## OBJECTIVE
From the article on the song "L.A. Woman" below, list every individual person named in its prose paragraphs, leaving out the list of song details at the top.

## SELECTED PASSAGE
+ + + + + + +

- Morrison's handwritten original lyrics

Song by the Doors

from the album L.A. Woman
- Released: April 19, 1971
- Recorded: December 1970 – January 1971
- Studio: The Doors' Workshop, Los Angeles
- Genre: Blues rock
- Length: 7:49
- Label: Elektra
- Songwriter: The Doors
- Producers: The Doors; Bruce Botnick;

= L.A. Woman (song) =

1971 single by The Doors

"L.A. Woman" is a song by the American rock band the Doors. The song is the title track of their 1971 album L.A. Woman, the final album to feature Jim Morrison before his death on July 3, 1971. In 2014, LA Weekly named it the all-time best song written about the city of Los Angeles.

In 1985, fourteen years after Morrison's death, Ray Manzarek directed and Rick Schmidlin produced a music video for the song. It was aired on MTV and included in the Doors film Dance on Fire.

Band guitarist Robby Krieger has repeatedly cited "L.A. Woman" as the "quintessential Doors song". In 2013, it was labeled the 40th best classic-rock song by the New York radio station Q104.3.

==Lyrics==
"L.A. Woman" has been viewed as Morrison's "final goodbye" to Los Angeles, before his move to Paris, France. The song's lyrics draw inspiration from John Rechy's transgressive novel City of Night, published in 1963, while its title is expressed as a metaphor, personifying L.A. (Los Angeles) as a woman. In author Melissa Ursula Dawn Goldsmith's description, it is also used to describe the city's topography and atmosphere.

+ + + + + + +

## RECORDED DATA
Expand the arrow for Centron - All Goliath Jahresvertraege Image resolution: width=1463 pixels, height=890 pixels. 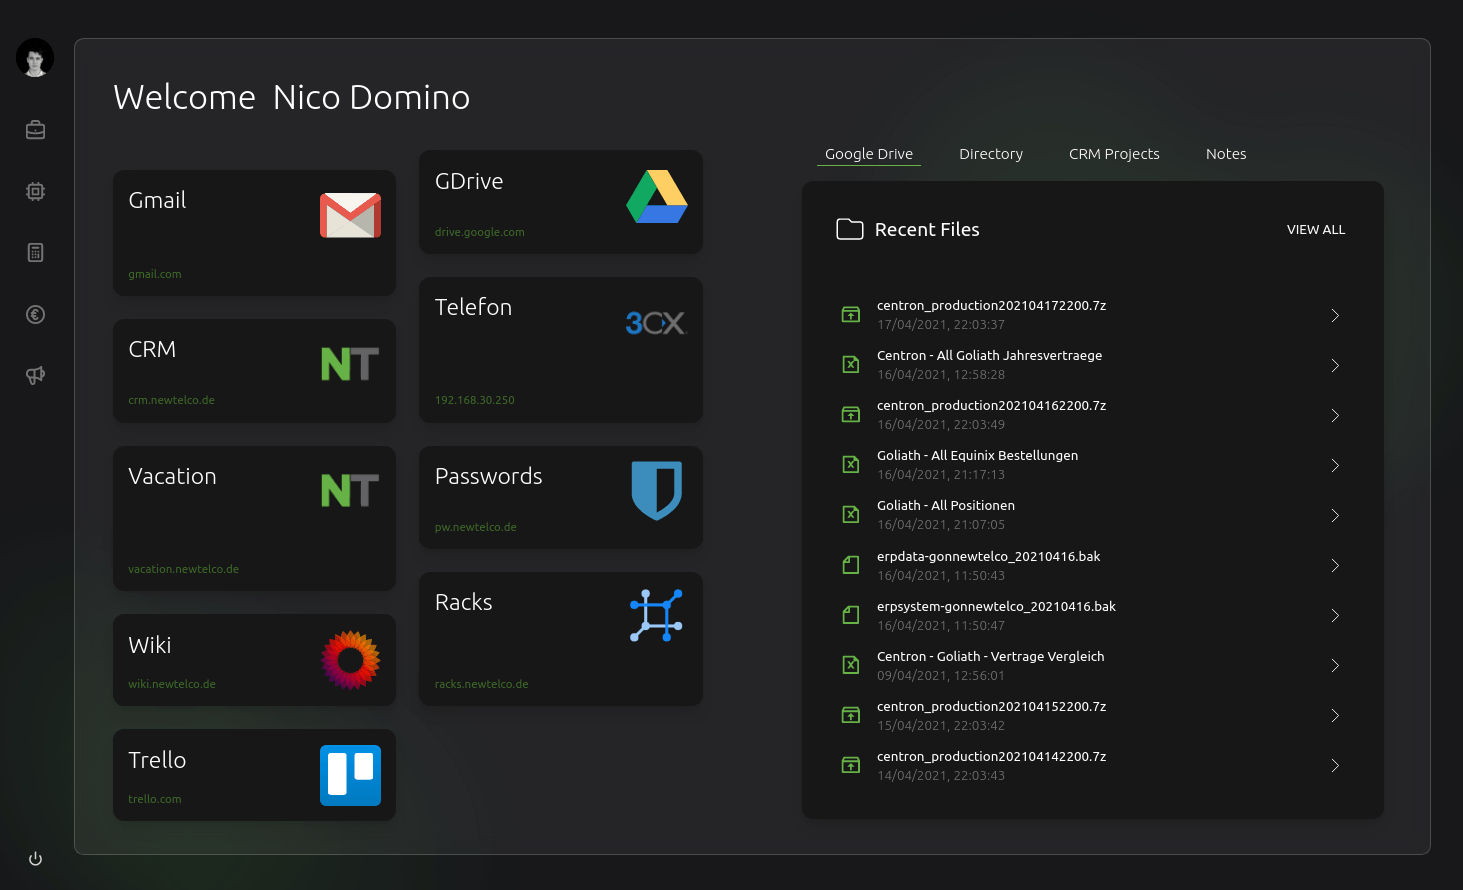click(x=1335, y=366)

+ + + + + + +

## WRITTEN ANSWER
- Jim Morrison
- Ray Manzarek
- Rick Schmidlin
- Robby Krieger
- John Rechy
- Melissa Ursula Dawn Goldsmith